Hertha BSC vor Spiel in Fürth - Alte Dame kämpft gegen Katerstimmung
Der Wiederaufstieg ist in weite Ferne gerückt, der Traum vom Pokal-Finale geplatzt. Hertha BSC will am Sonntag in Fürth den ersten Sieg im Jahr 2024 einfahren. Eine Geschichte könnte sich wiederholen - und Reese steht vor seinem Startelf-Comeback. Von Anton Fahl
Fakten zum Spiel
- Das 5:0 im Hinspiel gegen die SpVgg Greuther Fürth war Herthas bislang höchster Saisonsieg.
- Gelingt in Fürth ein Schuss ins Glück? Die Herthaner haben in der Saison 2023/24 noch kein Freistoßtor erzielt.

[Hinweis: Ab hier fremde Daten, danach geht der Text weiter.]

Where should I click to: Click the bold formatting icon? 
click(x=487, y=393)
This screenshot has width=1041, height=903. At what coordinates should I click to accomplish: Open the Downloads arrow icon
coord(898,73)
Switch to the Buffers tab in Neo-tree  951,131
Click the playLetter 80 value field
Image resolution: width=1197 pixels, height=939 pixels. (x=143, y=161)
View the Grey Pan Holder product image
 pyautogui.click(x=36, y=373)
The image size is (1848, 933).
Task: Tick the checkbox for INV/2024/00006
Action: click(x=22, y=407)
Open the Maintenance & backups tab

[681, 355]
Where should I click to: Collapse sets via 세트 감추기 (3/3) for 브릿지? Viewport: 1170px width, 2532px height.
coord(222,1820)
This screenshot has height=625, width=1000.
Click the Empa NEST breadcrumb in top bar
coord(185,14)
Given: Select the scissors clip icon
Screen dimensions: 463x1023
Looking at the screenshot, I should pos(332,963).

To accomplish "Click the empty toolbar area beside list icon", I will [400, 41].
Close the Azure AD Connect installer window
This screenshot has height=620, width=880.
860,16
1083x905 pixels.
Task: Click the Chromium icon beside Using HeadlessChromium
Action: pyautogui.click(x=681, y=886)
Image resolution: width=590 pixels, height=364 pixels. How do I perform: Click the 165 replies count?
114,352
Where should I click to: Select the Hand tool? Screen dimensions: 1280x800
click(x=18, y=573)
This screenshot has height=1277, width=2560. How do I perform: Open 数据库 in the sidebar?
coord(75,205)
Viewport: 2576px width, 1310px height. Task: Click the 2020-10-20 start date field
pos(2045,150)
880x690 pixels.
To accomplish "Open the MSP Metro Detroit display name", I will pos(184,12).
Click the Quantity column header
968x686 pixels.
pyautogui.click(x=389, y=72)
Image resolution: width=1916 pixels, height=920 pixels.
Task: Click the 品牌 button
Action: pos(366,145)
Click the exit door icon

- Fürth konnte in der laufenden Saison bislang acht Mal nach einem gegnerischen Ballverlust ein Tor erzielen (Liga-Bestwert).
- Einerseits: Kein Zweitliga-Team schoss in der bisherigen Spielzeit seltener aufs Tor als Hertha (248 Mal). Andererseits: Kein Zweitliga-Team ist effizienter als die Alte Dame, die im Schnitt nur sieben Abschlüsse benötigt, um zu einem Torerfolg zu kommen.
- Berliner Joker sind zu ungefährlich: Erst zwei Mal netzten Einwechselspieler in der laufenden Saison für die Herthaner (Liga-Tiefstwert).
So läuft es sportlich bei der SpVgg Greuther Fürth
Im Windschatten der norddeutschen Top-Teams bringt sich die SpVgg Greuther Fürth vor den entscheidenden Wochen der Saison im Aufstiegsrennen der 2. Fußball-Bundesliga in Stellung. Seit Oktober haben die Mittelfranken in der Liga nur zwei Mal verloren – und das gegen die beiden Hamburger Vereine, die im Tableau aktuell ganz oben stehen (0:2 beim HSV, 2:3 am vergangenen Spieltag auf dem Kiez beim FC St. Pauli).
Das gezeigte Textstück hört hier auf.